*** RECORDS SHOWN Section Begins ***

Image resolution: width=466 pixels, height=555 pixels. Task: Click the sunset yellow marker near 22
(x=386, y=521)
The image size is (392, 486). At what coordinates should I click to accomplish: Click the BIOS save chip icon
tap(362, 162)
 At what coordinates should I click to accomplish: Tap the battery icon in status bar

*** RECORDS SHOWN Section Ends ***
*** RECORDS SHOWN Section Begins ***

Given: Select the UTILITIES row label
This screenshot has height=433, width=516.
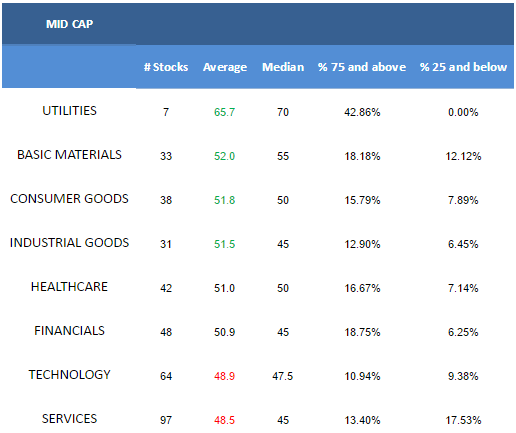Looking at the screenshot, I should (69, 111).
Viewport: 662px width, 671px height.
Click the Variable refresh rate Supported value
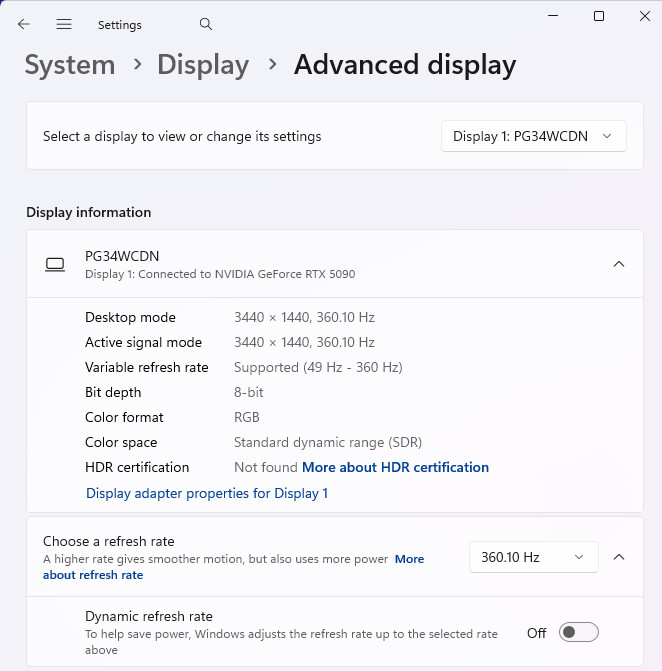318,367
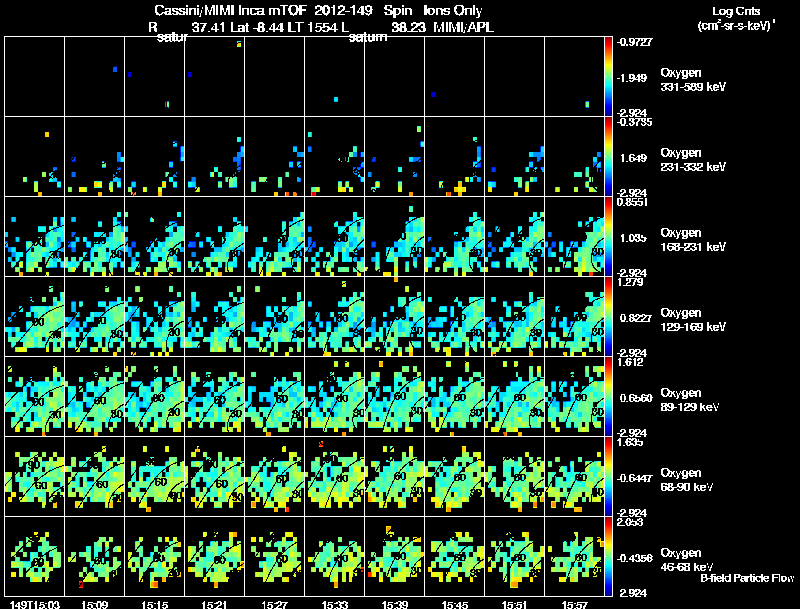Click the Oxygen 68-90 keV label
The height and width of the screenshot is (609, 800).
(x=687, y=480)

*** RECORDS SHOWN Section Ends ***

» GOAL OF THE EXERCISE
Considering only the material above, set down every line from the one with "Image resolution: width=466" to the one with "At what coordinates should I click to accomplish: Tap", inclusive, exactly as written.

» WRITTEN RESPONSE
Image resolution: width=466 pixels, height=555 pixels. Task: Click the sunset yellow marker near 22
(x=386, y=521)
The image size is (392, 486). At what coordinates should I click to accomplish: Click the BIOS save chip icon
tap(362, 162)
 At what coordinates should I click to accomplish: Tap the battery icon in status bar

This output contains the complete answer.